Figure 1.

TonB-dependent iron and B₁₂ transport pathways in Gram (−) bacteria. The diagram displays selected components of the E. coli OM, periplasm, and IM, rendered by CHIMERA (UCSF) from their RCSB crystallographic coordinates. Proteins that participate in metal flux are portrayed in colors; other cell envelope components are shown in shades of gray. Bacteria and fungi secrete siderophores that chelate extracellular iron. In human and animal hosts, the innate immune system proteins albumin, SCN, and TF antagonize bacterial iron acquisition, by adsorbing siderophores, ferric siderophores, or free iron from blood, serum, lymph, and other fluids.
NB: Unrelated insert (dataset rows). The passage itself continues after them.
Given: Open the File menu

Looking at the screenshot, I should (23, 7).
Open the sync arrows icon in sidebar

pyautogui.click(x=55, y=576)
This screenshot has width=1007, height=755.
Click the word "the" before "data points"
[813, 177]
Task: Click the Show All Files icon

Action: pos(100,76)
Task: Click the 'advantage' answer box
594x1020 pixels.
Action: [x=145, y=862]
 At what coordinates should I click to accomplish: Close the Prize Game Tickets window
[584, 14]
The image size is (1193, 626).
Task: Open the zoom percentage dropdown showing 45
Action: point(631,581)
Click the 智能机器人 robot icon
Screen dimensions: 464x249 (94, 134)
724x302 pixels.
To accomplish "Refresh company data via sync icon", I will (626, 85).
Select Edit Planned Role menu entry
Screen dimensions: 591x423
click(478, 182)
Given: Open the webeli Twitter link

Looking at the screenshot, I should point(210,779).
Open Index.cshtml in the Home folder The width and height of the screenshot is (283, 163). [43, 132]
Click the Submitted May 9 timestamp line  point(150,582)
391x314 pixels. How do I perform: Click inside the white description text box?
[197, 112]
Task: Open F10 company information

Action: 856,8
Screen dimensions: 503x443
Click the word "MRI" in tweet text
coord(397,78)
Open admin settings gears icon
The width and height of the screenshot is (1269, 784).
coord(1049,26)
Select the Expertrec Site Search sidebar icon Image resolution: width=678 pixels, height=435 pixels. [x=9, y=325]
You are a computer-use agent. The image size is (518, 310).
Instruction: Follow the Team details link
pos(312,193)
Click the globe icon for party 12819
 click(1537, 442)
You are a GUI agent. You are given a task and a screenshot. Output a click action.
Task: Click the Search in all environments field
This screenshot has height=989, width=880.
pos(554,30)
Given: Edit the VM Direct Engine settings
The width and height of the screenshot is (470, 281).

Nevertheless, high affinity bacterial OM LGP bind specific ferric siderophores (or vitamin B₁₂) and actively transport them into the periplasm. The bacterial TonB/ExbBD complex spans the cell envelope and utilizes IM PMF to energize the OM active transport reactions.^91,237 TonB/ExbBD is modeled from the crystallographic coordinates of the TonB C-terminus,²⁴¹ the ExbBD proteins,^232,233,707 and other data;^236,644,708 the full complex was not yet structurally delineated. The import (black arrows) and export (red arrows) pathways of FeEnt typify those of other metal complexes: after binding and TonB-dependent internalization by FepA, FeEnt binds to the periplasmic protein FepB that delivers it to the IM ABC-transporter FepCDG, which hydrolyzes ATP as it transports the ferric siderophore to the cytoplasm. During or after the IM uptake process, Fes hydrolyzes the lactone backbone of FeEnt, which effectively releases Fe³⁺ for reduction to Fe²⁺.⁷⁰⁹ Ferrous iron enters cellular iron pools, and equilibrium with the global regulator, Fur.^710-712 Alternatively, if surplus FeEnt exists in the periplasm, then the AcrABTolC export complex expels the excess to the exterior.⁶² The depiction of FepCDGFes was modeled from the crystal structure of BtuCD.